>>>>
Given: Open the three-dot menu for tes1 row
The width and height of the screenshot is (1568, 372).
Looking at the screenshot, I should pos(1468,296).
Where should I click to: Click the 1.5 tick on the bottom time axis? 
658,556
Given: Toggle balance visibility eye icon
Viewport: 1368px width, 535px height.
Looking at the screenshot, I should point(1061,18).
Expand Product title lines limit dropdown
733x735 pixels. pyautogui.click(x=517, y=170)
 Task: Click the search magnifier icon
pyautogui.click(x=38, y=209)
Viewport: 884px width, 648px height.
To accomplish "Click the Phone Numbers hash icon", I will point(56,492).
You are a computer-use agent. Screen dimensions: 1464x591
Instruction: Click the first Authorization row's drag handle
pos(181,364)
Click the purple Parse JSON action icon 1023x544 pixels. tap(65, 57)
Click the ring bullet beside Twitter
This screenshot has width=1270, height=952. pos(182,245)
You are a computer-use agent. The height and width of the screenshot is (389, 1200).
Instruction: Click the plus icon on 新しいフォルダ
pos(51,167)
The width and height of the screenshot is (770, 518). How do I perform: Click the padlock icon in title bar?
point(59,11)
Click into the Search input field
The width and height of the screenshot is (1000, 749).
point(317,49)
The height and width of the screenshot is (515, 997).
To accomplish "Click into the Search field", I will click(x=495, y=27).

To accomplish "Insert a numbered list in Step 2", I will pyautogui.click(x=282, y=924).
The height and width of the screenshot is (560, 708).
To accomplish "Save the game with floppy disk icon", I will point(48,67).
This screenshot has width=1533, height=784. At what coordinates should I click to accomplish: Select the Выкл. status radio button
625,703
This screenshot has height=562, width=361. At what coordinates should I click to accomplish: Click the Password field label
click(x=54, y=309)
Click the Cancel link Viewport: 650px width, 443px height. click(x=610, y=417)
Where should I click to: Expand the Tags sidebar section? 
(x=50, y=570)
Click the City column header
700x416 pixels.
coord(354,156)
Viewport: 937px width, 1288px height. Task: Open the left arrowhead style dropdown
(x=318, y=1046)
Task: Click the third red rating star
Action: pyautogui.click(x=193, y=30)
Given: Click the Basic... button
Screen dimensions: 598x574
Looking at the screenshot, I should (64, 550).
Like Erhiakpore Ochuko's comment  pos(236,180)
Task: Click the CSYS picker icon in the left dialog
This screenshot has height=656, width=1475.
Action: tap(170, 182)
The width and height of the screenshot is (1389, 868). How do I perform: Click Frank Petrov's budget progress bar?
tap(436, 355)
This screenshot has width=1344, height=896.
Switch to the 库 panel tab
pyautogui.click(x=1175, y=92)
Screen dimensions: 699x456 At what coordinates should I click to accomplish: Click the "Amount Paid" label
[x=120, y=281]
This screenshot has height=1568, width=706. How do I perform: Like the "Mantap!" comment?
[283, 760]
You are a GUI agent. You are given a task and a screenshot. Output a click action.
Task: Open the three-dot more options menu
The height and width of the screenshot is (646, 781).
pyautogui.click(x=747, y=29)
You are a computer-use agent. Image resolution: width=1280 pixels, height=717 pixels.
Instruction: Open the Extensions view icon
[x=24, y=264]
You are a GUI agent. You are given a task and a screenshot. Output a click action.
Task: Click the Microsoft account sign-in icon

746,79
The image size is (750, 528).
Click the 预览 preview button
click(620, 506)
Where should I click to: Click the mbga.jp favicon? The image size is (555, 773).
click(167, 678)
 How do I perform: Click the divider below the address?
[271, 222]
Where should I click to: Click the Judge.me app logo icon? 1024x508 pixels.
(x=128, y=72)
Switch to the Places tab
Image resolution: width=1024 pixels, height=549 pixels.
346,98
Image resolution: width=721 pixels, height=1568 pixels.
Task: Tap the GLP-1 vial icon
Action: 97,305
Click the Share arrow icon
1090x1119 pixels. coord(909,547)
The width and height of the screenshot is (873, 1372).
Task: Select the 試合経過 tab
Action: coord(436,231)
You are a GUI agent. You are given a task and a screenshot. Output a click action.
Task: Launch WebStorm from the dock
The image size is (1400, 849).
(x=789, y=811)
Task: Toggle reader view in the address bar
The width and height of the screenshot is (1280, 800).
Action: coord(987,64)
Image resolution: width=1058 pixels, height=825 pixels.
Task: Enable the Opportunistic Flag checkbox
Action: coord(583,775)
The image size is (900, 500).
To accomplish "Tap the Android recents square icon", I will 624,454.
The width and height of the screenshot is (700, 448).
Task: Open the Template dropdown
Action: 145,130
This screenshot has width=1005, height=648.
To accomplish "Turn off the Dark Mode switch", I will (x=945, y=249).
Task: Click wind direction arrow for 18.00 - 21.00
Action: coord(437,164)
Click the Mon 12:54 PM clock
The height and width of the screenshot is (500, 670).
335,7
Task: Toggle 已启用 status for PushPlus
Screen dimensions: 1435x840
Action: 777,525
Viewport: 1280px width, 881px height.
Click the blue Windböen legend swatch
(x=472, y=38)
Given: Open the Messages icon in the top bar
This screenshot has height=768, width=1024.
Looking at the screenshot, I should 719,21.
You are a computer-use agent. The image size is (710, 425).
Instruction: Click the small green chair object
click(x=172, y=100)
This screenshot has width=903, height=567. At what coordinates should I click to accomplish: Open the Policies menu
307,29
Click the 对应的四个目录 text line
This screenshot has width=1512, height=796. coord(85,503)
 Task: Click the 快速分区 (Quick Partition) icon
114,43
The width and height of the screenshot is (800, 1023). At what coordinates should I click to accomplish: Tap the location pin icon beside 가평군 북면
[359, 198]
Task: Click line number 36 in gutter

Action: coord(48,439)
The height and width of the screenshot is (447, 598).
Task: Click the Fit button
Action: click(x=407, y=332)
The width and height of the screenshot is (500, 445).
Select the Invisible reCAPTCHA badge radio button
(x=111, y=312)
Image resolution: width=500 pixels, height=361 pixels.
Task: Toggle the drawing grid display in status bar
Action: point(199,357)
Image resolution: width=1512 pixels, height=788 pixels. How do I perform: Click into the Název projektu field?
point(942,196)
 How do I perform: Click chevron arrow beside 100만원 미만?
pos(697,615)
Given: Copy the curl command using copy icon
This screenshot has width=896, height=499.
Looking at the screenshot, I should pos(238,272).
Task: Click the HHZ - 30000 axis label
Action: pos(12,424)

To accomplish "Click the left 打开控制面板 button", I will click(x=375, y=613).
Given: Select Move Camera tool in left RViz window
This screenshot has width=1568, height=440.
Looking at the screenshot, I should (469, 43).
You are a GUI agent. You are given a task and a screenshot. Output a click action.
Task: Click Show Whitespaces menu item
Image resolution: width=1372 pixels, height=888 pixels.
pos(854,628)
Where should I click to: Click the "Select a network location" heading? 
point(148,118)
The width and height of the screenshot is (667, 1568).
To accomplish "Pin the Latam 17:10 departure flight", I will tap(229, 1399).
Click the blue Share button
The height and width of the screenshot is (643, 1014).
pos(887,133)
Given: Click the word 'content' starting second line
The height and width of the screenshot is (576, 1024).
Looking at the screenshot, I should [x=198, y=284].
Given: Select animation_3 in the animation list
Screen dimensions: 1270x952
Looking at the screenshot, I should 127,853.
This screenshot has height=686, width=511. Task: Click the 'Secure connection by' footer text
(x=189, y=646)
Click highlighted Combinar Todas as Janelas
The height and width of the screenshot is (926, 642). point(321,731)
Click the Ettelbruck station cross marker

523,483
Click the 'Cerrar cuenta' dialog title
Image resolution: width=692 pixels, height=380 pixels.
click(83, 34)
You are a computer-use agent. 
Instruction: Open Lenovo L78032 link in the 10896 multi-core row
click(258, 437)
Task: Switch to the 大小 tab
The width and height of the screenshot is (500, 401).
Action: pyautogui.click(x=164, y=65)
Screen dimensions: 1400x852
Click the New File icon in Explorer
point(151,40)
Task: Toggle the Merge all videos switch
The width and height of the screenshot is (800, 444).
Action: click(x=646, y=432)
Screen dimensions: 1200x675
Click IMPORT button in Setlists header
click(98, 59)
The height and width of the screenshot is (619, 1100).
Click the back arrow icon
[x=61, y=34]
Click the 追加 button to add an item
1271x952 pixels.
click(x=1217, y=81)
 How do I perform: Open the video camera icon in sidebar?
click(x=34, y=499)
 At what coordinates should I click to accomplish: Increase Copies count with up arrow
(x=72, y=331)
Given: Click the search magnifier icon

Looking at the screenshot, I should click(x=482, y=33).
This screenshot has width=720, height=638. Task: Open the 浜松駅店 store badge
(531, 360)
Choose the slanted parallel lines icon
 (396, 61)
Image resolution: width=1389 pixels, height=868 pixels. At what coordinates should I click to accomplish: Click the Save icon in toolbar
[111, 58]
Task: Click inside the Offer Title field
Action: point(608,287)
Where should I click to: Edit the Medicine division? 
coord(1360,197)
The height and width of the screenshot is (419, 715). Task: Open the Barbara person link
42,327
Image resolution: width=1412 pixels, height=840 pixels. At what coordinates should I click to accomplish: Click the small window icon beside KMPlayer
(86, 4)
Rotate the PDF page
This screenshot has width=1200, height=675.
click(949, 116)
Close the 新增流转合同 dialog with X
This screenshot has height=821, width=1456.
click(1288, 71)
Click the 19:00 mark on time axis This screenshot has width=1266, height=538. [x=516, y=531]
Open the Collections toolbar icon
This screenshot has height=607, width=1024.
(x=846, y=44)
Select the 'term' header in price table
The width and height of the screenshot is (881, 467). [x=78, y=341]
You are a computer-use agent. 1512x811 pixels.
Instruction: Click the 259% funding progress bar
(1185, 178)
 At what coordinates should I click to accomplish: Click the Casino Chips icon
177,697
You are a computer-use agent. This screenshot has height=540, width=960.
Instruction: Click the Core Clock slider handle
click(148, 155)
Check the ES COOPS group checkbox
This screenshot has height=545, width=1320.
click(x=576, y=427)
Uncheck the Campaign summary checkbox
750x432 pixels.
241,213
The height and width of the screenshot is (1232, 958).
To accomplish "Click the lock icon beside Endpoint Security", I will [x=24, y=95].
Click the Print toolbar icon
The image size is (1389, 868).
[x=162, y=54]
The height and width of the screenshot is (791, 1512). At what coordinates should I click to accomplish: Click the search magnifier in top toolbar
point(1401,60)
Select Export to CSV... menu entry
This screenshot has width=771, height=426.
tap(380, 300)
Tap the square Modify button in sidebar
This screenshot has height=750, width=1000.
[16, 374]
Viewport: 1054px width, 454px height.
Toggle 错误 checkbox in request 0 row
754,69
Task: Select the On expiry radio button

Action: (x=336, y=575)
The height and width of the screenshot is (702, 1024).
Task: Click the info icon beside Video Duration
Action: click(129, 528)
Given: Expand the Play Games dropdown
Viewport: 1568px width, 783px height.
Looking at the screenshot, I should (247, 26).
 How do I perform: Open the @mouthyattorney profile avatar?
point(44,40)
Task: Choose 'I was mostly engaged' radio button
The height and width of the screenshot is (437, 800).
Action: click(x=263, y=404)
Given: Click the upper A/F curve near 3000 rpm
<<<<
Starting with the line that contains "Given: Click the word" and going on through the line that contains "(x=189, y=646)", write out those lines of the material again, substituting "animation panel" for "animation list" and changing nothing else.

### SOLUTION FOR THIS EXERCISE
Given: Click the word 'content' starting second line
The height and width of the screenshot is (576, 1024).
Looking at the screenshot, I should [x=198, y=284].
Given: Select animation_3 in the animation panel
Screen dimensions: 1270x952
Looking at the screenshot, I should 127,853.
This screenshot has height=686, width=511. Task: Click the 'Secure connection by' footer text
(x=189, y=646)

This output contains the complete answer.